# Transfer of funds from overseas



## wayneL (16 August 2021)

Mrs has a few shekels coming from the UK and wondering if anyone has any experiences in foreign exchange... Foreign exchange versus SWIFT or whatever system.

It's a sum worthy of doing the sums on.


----------



## aus_trader (17 August 2021)

I've used OFX for international money transfers. They used to be called OzForex and are established and asx listed.

OFX Group Ltd (asx: OFX).

Either can use their website online:









						OFX | International Money Transfers (formerly OzForex)
					

Make fast and secure international money transfers with OFX (formerly OzForex).

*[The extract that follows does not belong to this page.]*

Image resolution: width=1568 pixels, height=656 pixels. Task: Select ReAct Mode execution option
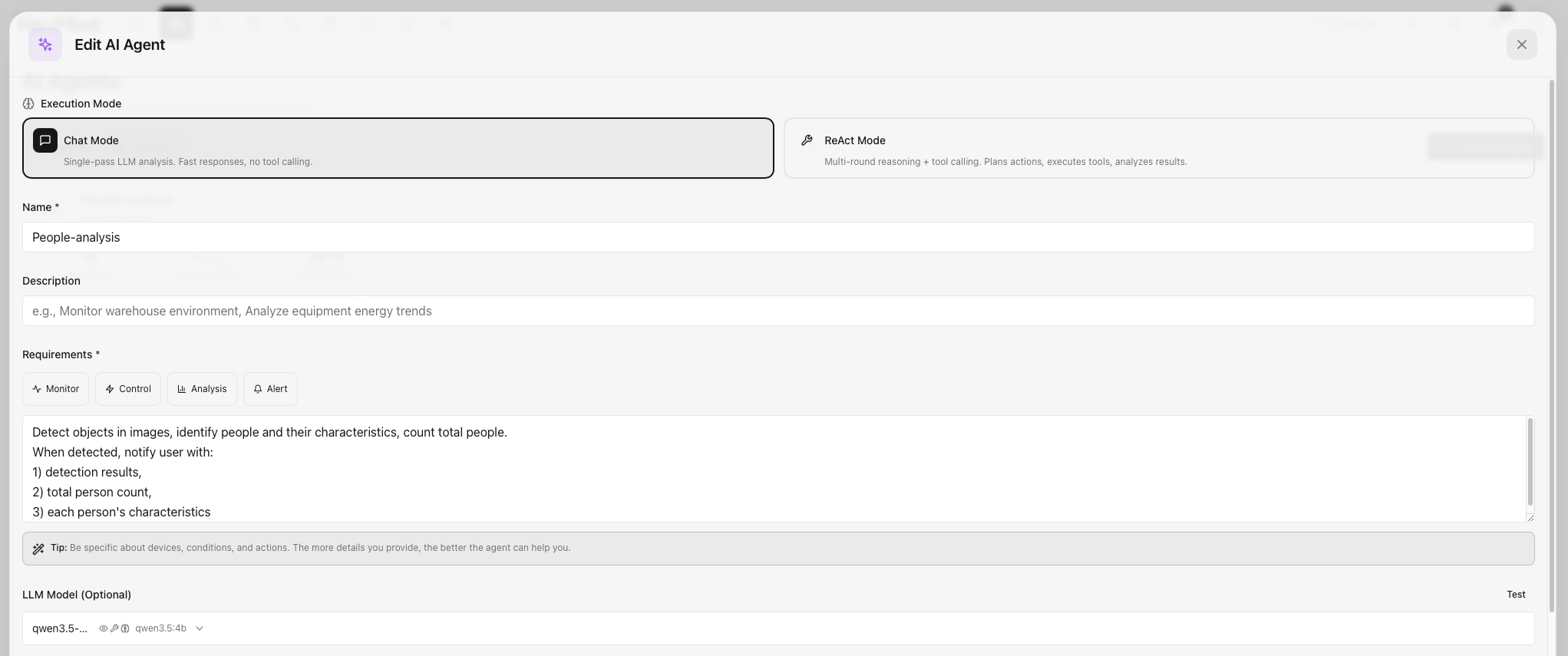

Register today and save with better exchange rates than the big banks.




					www.ofx.com
				




or call them and talk to a real person who can help with transfers.

I don't have a conflict of interest but I changed to them after I found the fees were higher on local banks and exchange rate offered allowed more bank for your buck.


----------



## Joe Blow (17 August 2021)

I've used these guys to send money overseas in USD: https://wise.com/au/

The fees were very reasonable and the transfer happened quickly and without any issues. I haven't received any funds using them, but I assume that it's just as simple a process as sending.


----------



## qldfrog (17 August 2021)

aus_trader said:


> I've used OFX for international money transfers. They used to be called OzForex and are established and asx listed.
> 
> OFX Group Ltd (asx: OFX).
> 
> ...



Used them too when i was working and getting paid in USD pre covid.
Low fees smooth process i can recommend ofx


----------



## wayneL (17 August 2021)

Thankyou gents


----------



## cowdreyz (19 August 2021)

Joe Blow said:


> I've used these guys to send money overseas in USD: https://wise.com/au/
> 
> The fees were very reasonable and the transfer happened quickly and without any issues. I haven't received any funds using them, but I assume that it's just as simple a process as sending.



I use wise too regularly, to send OS,  no issues they charge 1.5% so good for small values


----------